Word for word, set down the lines from the one that contains "You are a computer-use" through the final line of the data; no pictures belong in the copy.

START Exercise data

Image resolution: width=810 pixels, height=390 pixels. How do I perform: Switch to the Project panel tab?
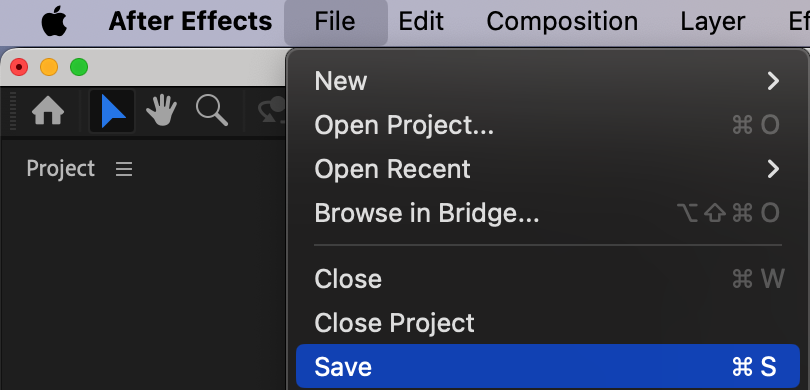coord(60,169)
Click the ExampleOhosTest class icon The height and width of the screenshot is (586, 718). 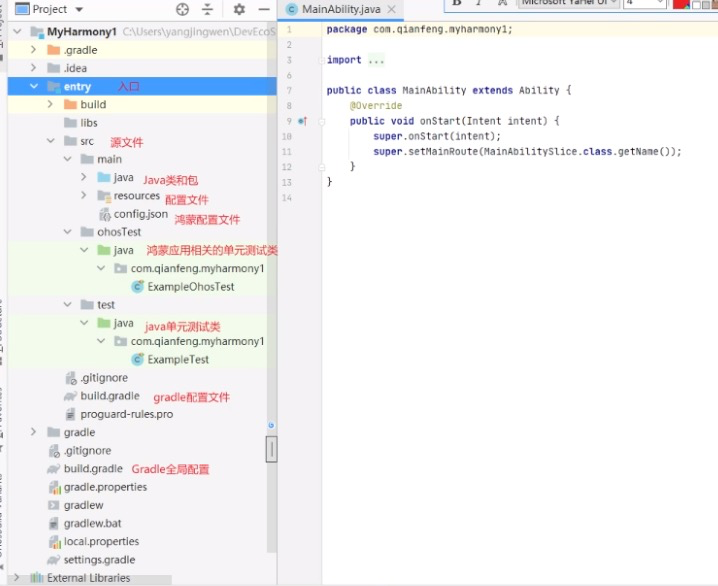pos(138,287)
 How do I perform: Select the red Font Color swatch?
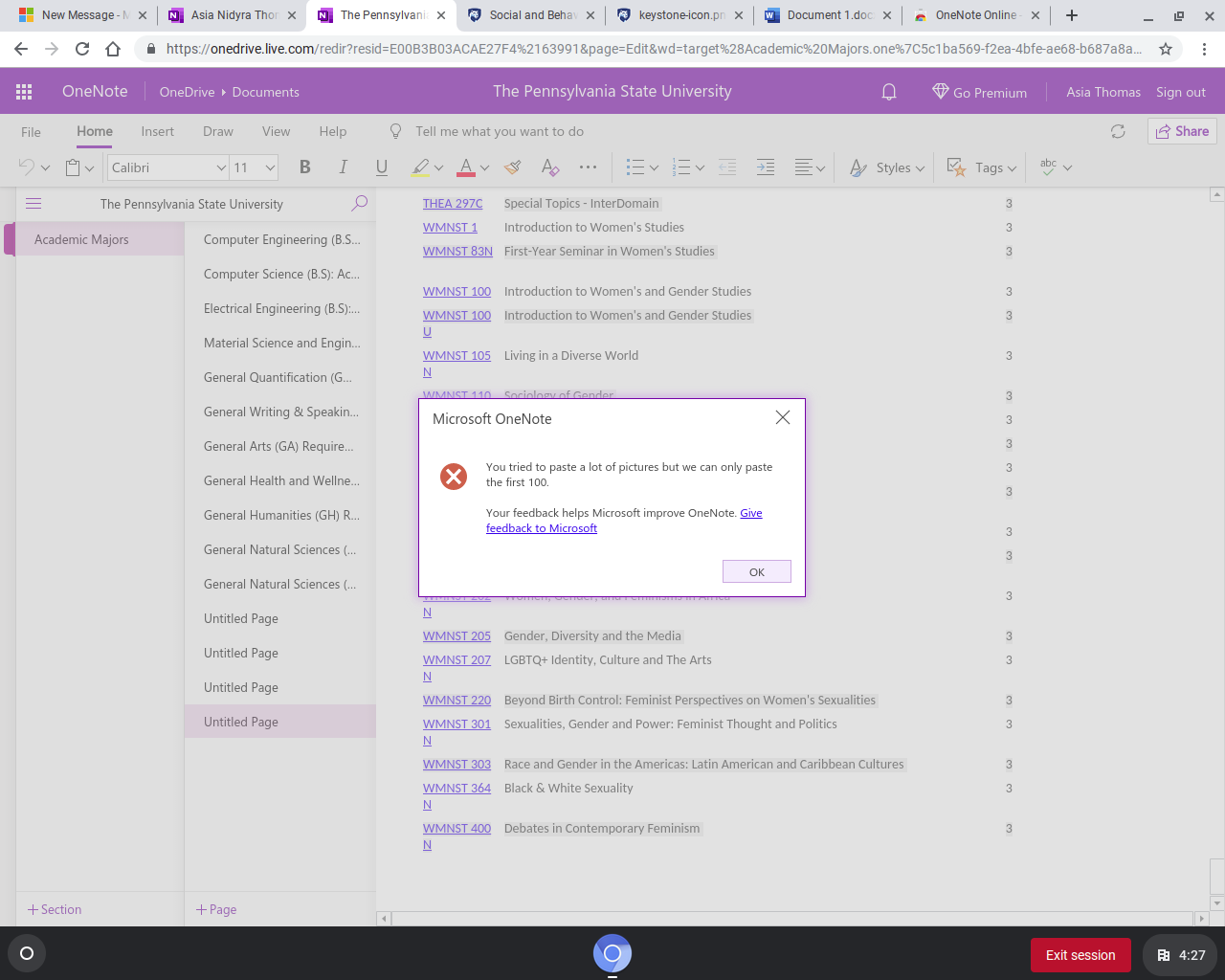coord(467,167)
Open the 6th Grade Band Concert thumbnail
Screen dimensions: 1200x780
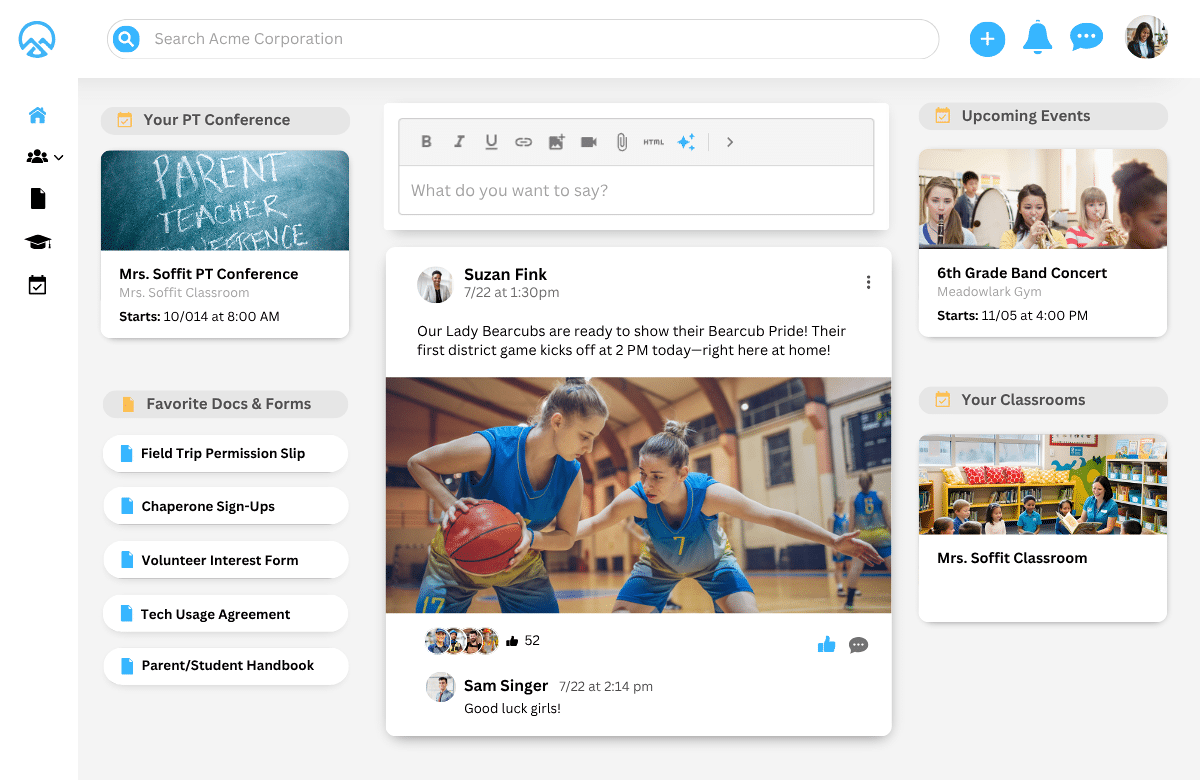coord(1042,199)
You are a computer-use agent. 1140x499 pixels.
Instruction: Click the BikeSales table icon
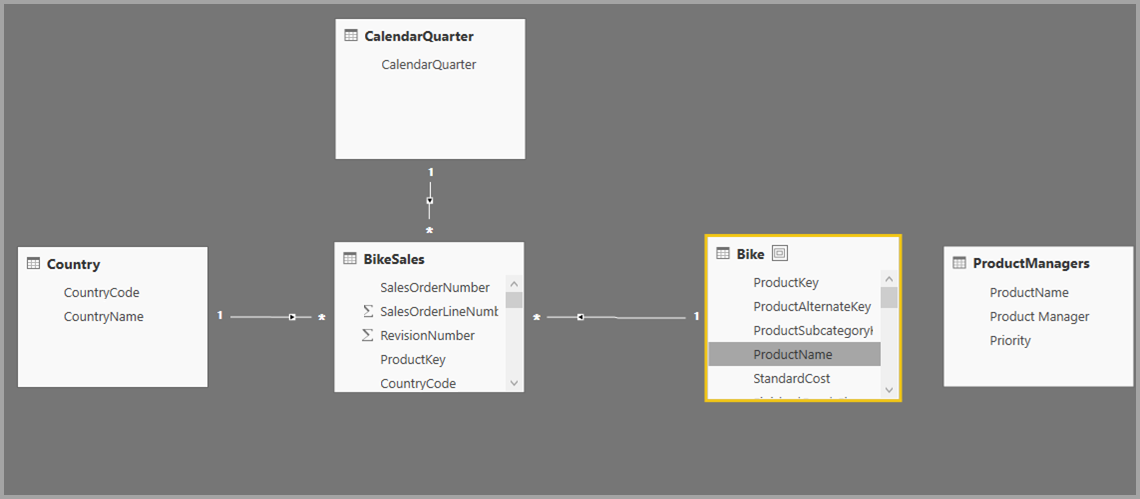pos(350,259)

END Exercise data

→ **Final answer**
You are a computer-use agent. 1140x499 pixels.
Instruction: Click the BikeSales table icon
pos(350,259)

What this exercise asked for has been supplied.